**REQUEST**
Copy the records verbatim, from the line containing "Select the 'BASF' column heading" through the line containing "(x=292, y=151)", inclusive, and omit the pictures.

**SUPPLIED DATA**
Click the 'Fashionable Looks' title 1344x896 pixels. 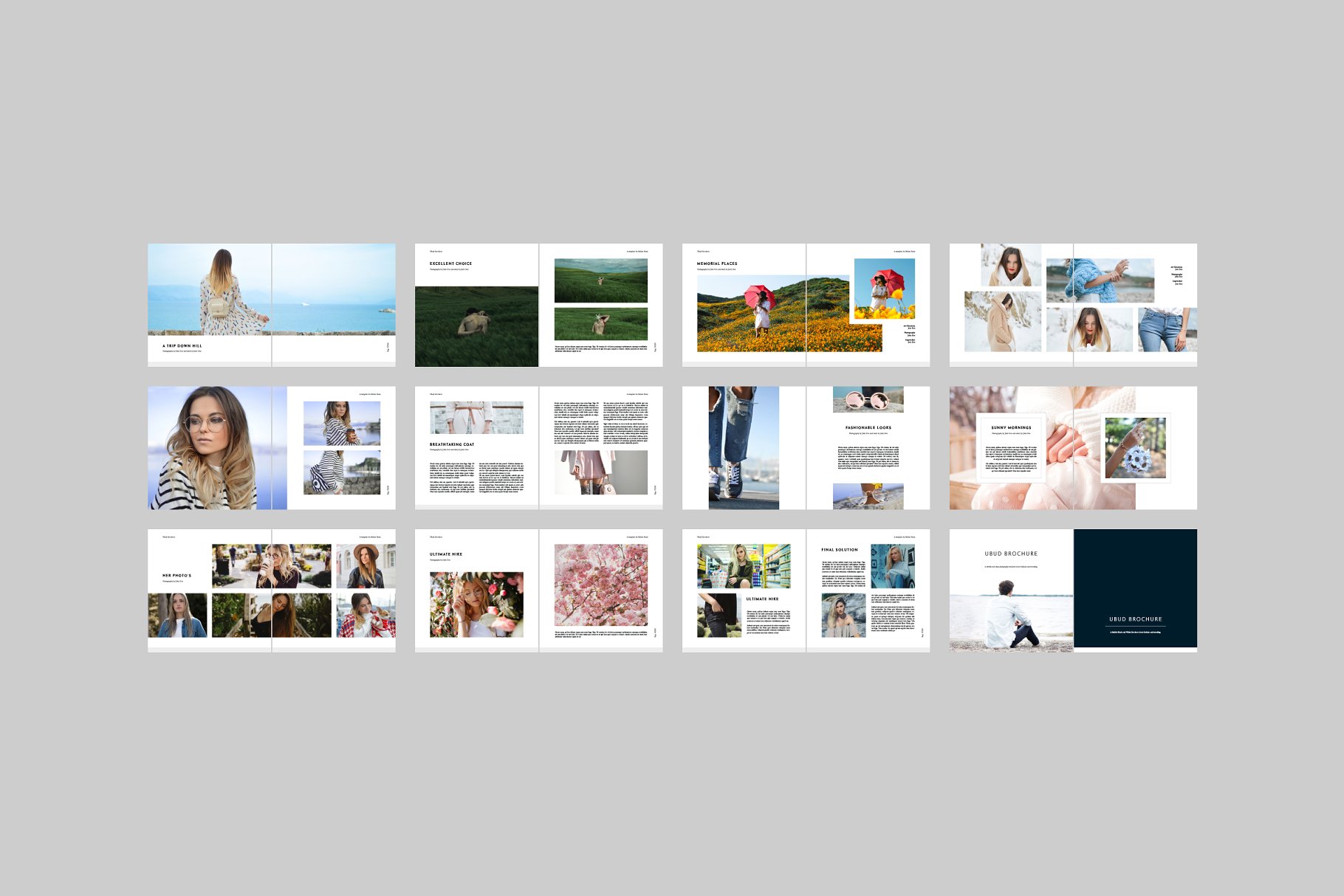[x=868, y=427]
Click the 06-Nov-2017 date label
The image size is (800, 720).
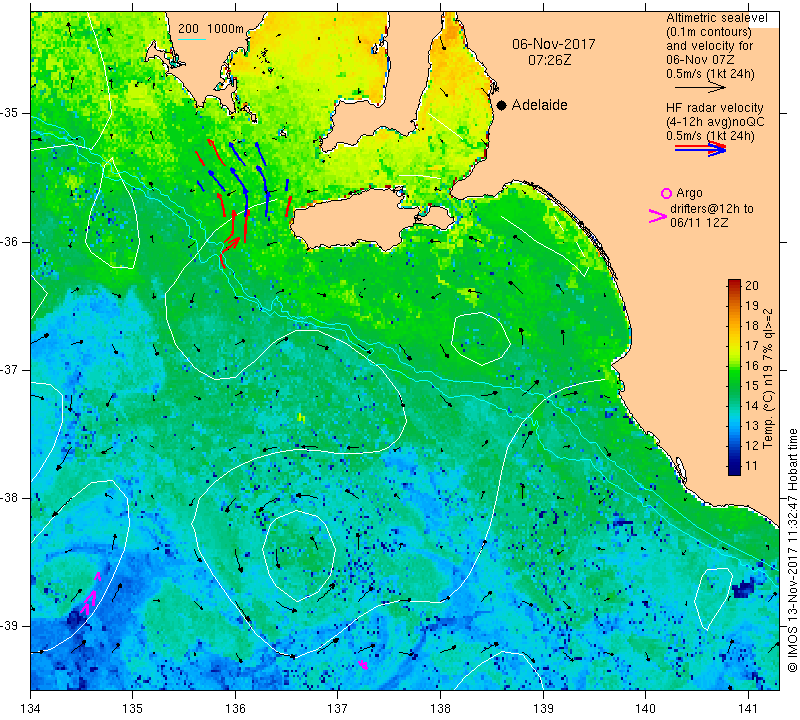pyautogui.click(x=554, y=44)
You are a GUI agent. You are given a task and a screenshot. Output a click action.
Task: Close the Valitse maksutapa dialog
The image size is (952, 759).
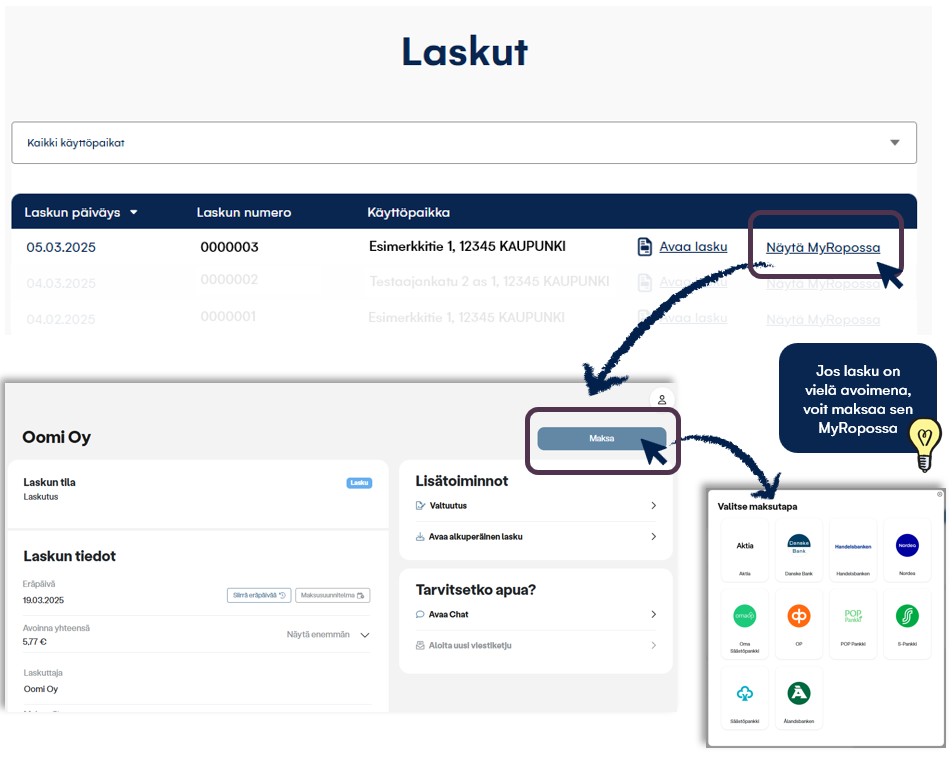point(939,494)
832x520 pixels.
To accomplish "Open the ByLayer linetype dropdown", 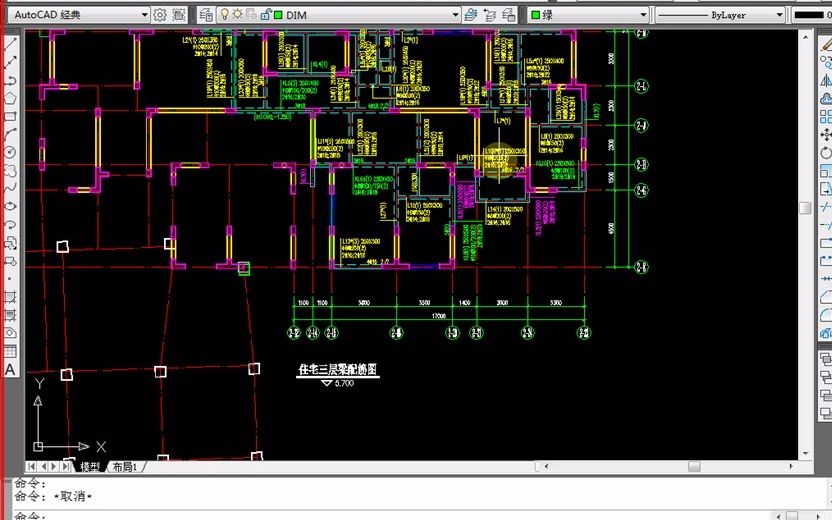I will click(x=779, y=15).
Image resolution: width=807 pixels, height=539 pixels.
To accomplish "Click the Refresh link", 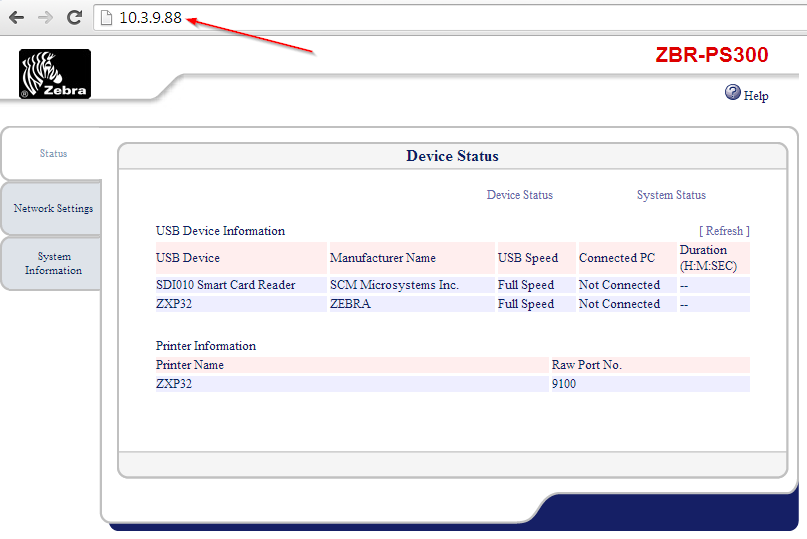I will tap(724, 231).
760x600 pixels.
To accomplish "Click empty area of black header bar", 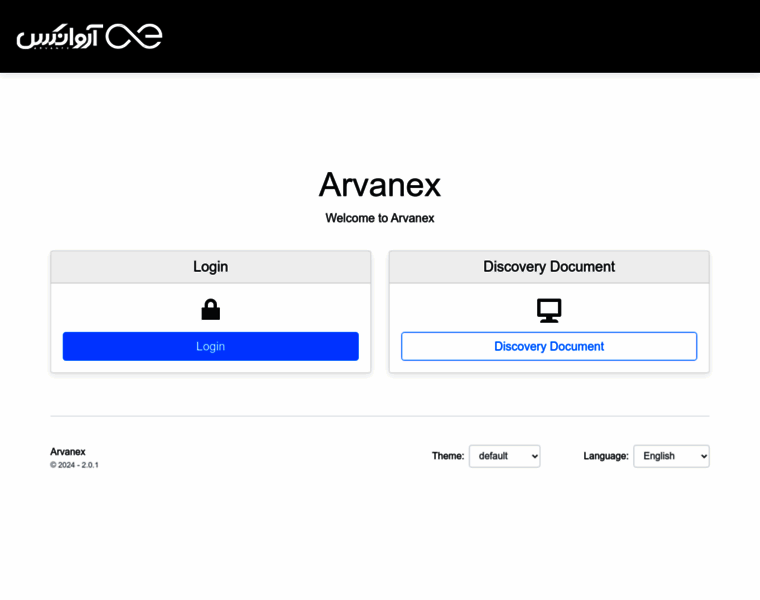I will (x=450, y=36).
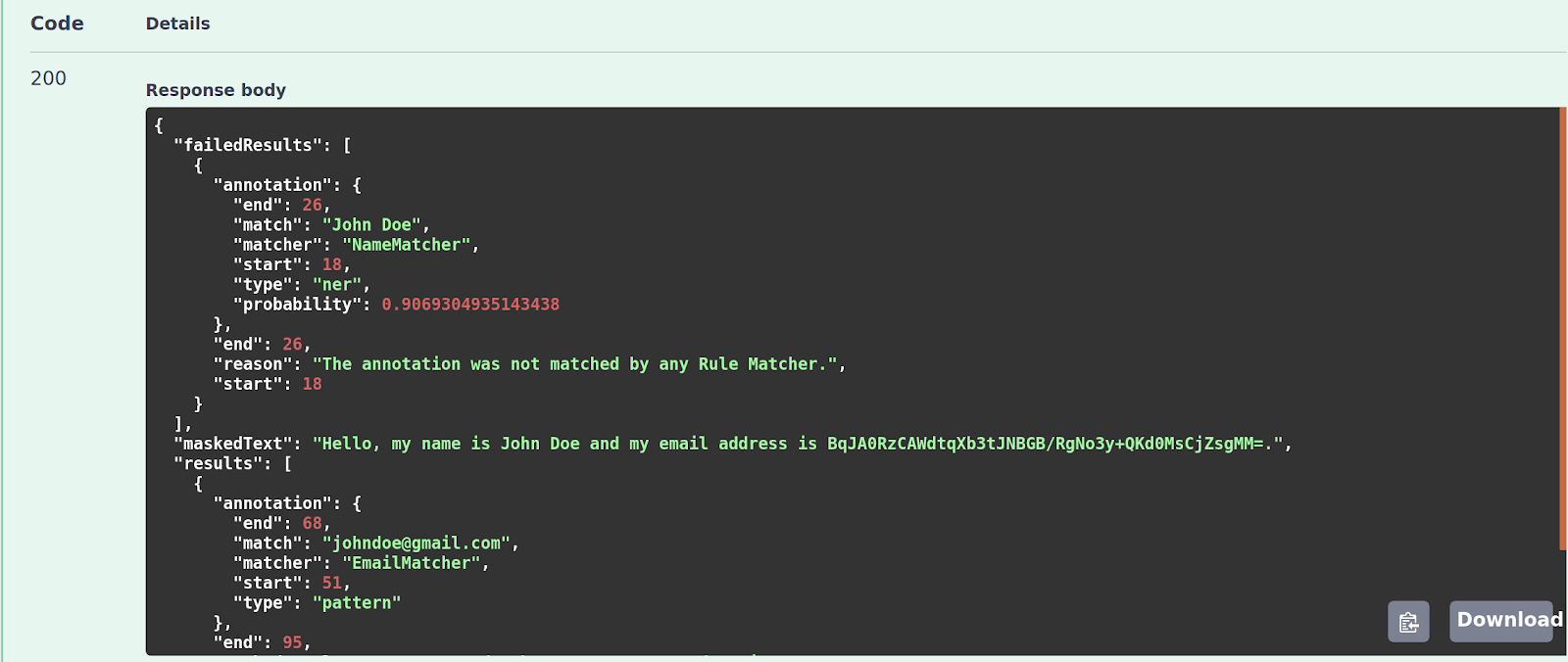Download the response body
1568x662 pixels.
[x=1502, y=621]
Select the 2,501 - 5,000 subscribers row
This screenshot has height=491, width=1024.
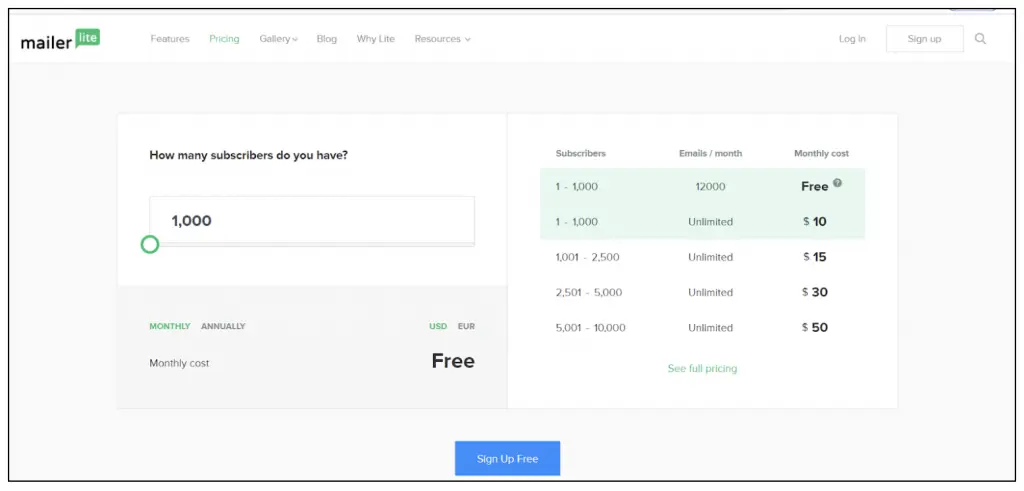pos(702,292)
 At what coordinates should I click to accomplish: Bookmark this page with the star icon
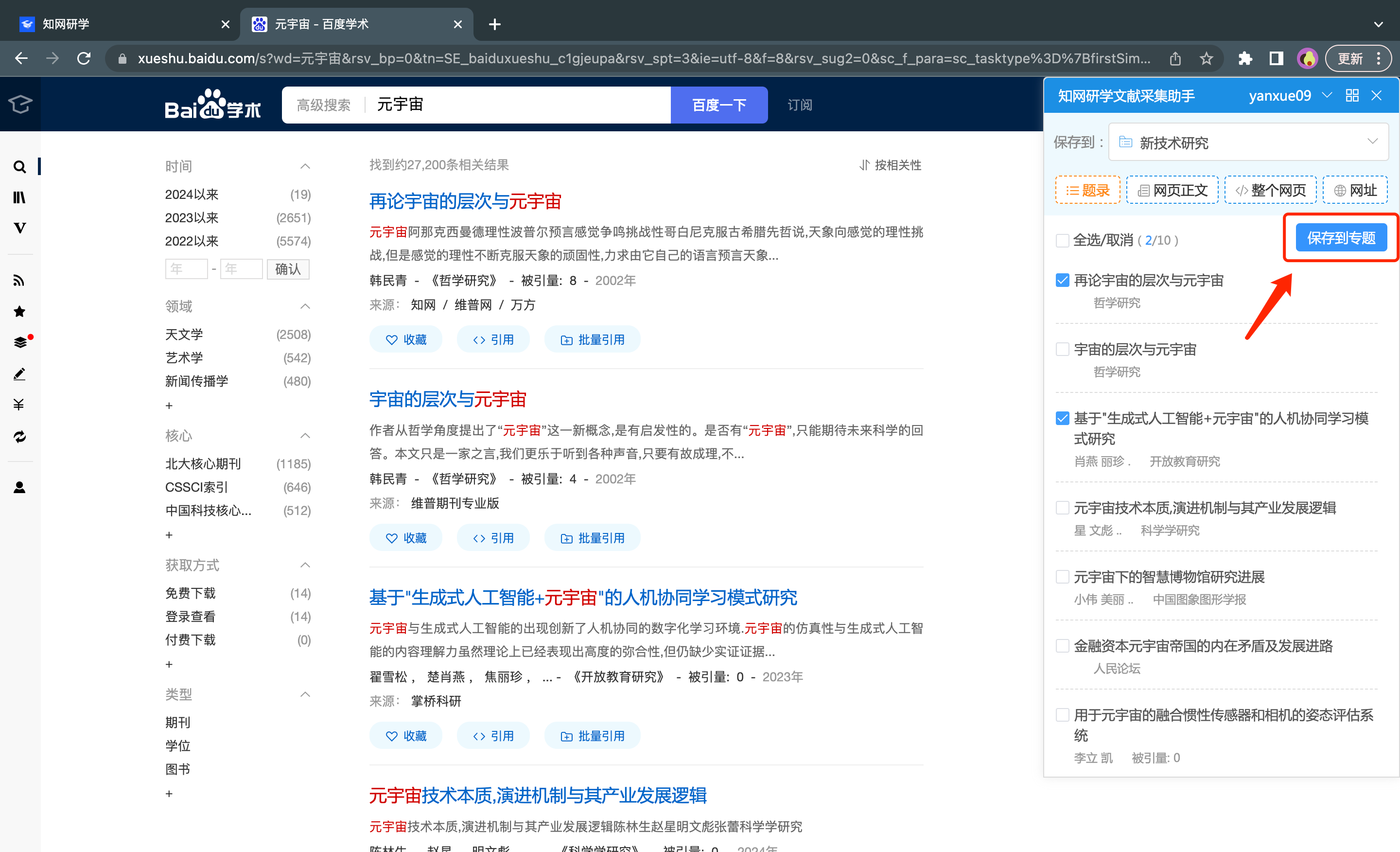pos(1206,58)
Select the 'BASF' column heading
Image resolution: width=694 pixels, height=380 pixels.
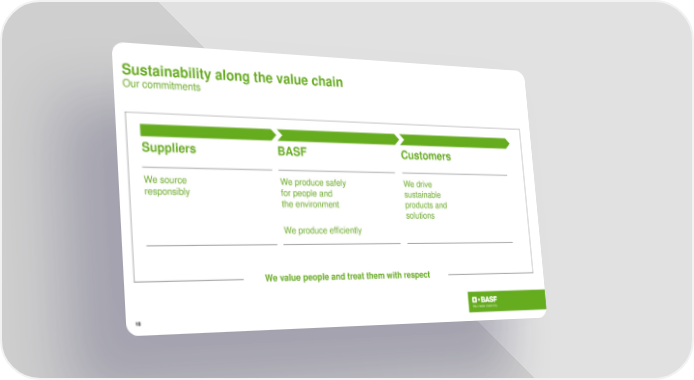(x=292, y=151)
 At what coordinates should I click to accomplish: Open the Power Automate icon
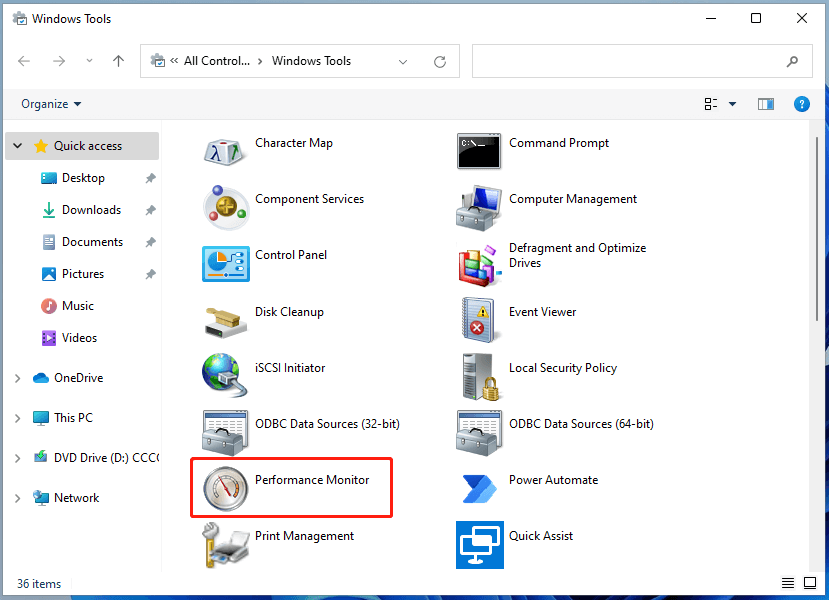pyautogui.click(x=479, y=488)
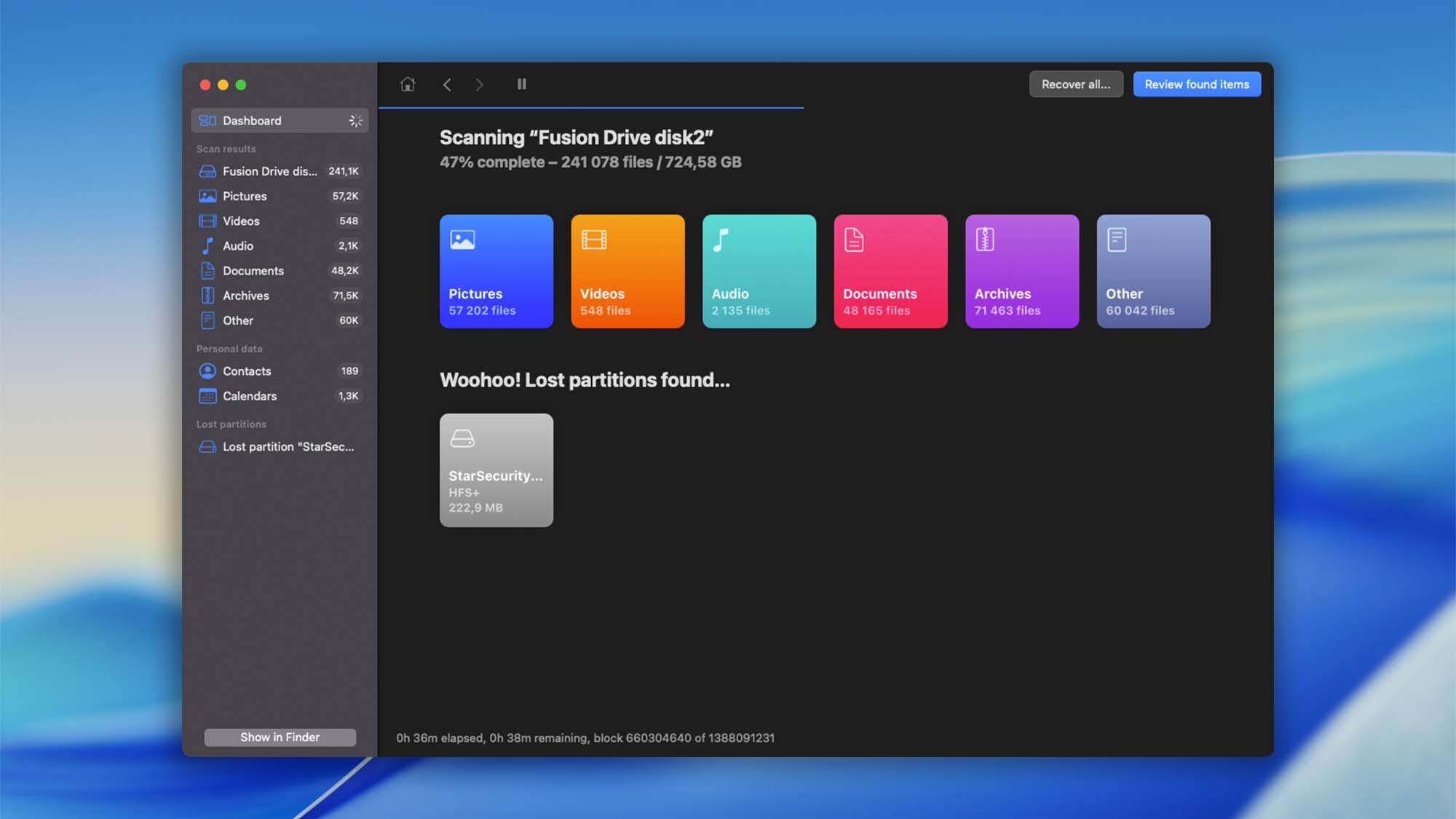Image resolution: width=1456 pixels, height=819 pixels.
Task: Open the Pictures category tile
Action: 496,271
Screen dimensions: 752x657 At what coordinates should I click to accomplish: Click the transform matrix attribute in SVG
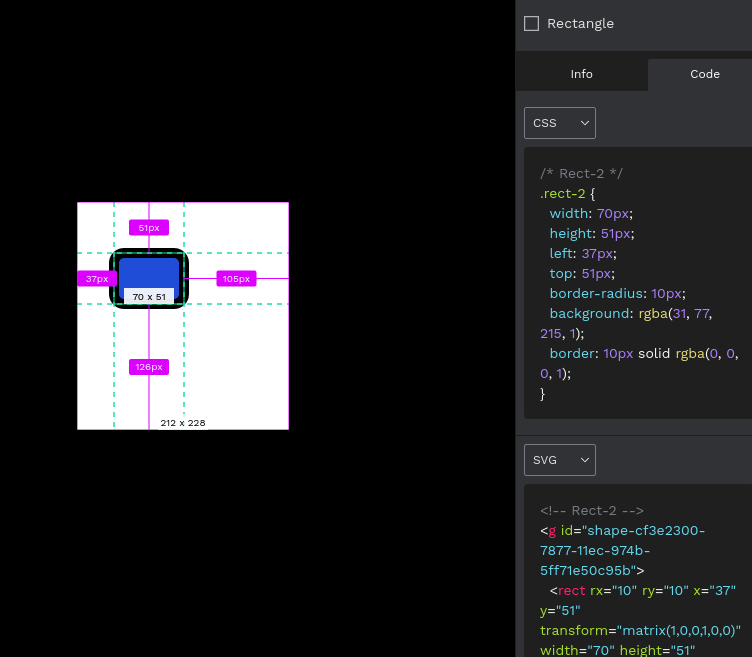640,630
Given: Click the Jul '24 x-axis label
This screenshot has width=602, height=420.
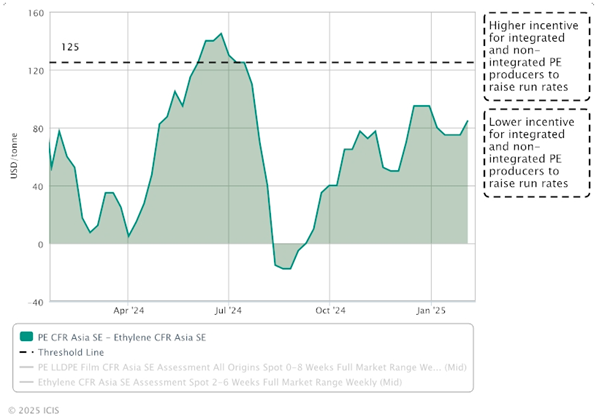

**ANSWER IN FULL**
Select the 'BASF' column heading
Image resolution: width=694 pixels, height=380 pixels.
(x=292, y=151)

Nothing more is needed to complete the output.